### EXERCISE REQUIREMENTS
Go through the data below and copy it exactly, skipping every picture.

### ENTRIES SUPPLIED
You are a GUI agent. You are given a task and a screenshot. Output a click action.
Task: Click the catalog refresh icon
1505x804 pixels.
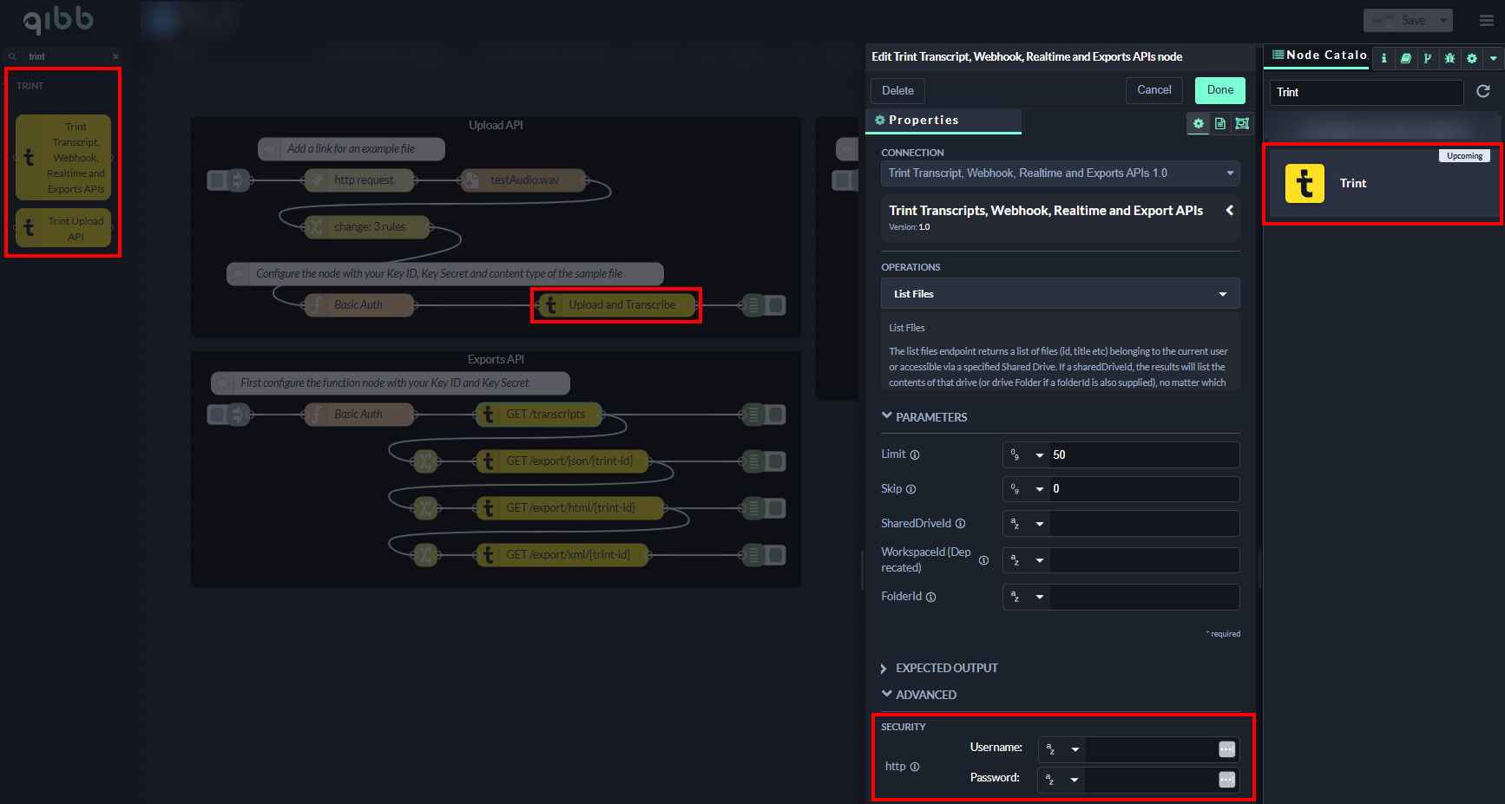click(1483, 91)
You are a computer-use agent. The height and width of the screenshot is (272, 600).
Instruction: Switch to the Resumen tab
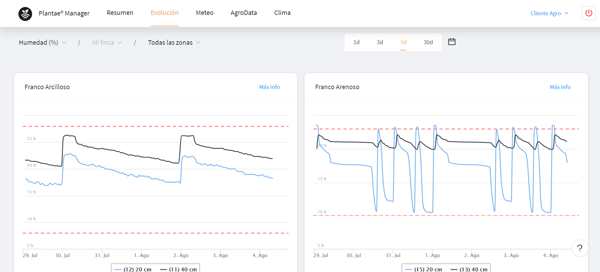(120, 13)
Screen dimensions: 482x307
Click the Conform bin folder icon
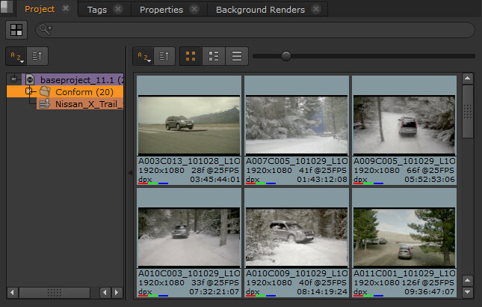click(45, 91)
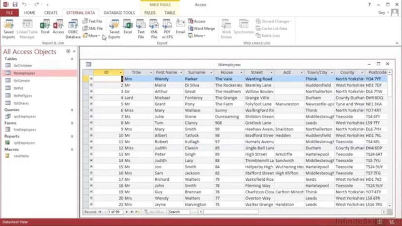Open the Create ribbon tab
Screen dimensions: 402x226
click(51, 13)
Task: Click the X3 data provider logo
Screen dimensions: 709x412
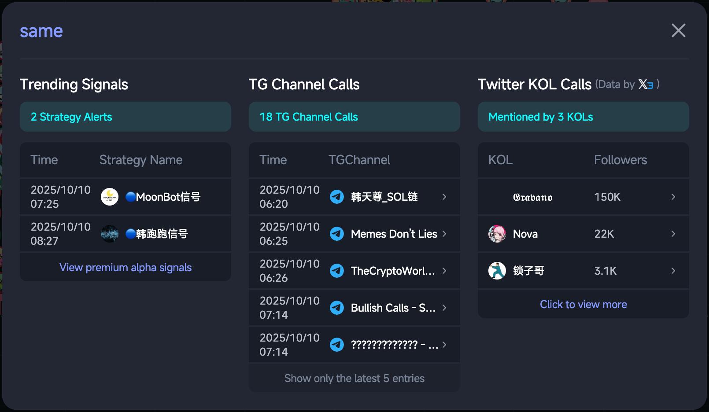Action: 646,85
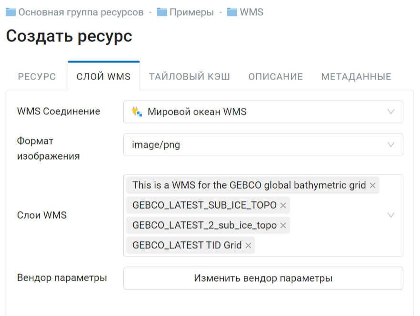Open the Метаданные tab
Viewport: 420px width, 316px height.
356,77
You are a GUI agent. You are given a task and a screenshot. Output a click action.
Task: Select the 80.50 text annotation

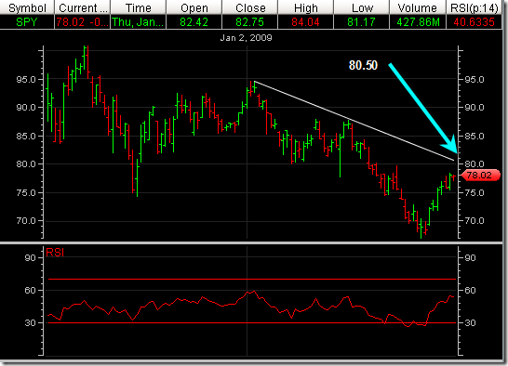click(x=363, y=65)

### ANSWER BOX
You are a GUI agent. You are given a task and a screenshot. Output a click action.
Task: Click the catalog refresh icon
1505x804 pixels.
click(1483, 91)
You are a computer-use agent. The height and width of the screenshot is (272, 600).
Instruction: Switch to the Resumen tab
(120, 13)
Screen dimensions: 482x307
Click the Conform bin folder icon
click(45, 91)
Open the Create ribbon tab
Screen dimensions: 402x226
click(51, 13)
Task: Click the X3 data provider logo
Screen dimensions: 709x412
Action: 646,85
Open the Метаданные tab
Viewport: 420px width, 316px height.
356,77
You are a GUI agent. You are given a task and a screenshot. Output a click action.
Task: Select the 80.50 text annotation

click(x=363, y=65)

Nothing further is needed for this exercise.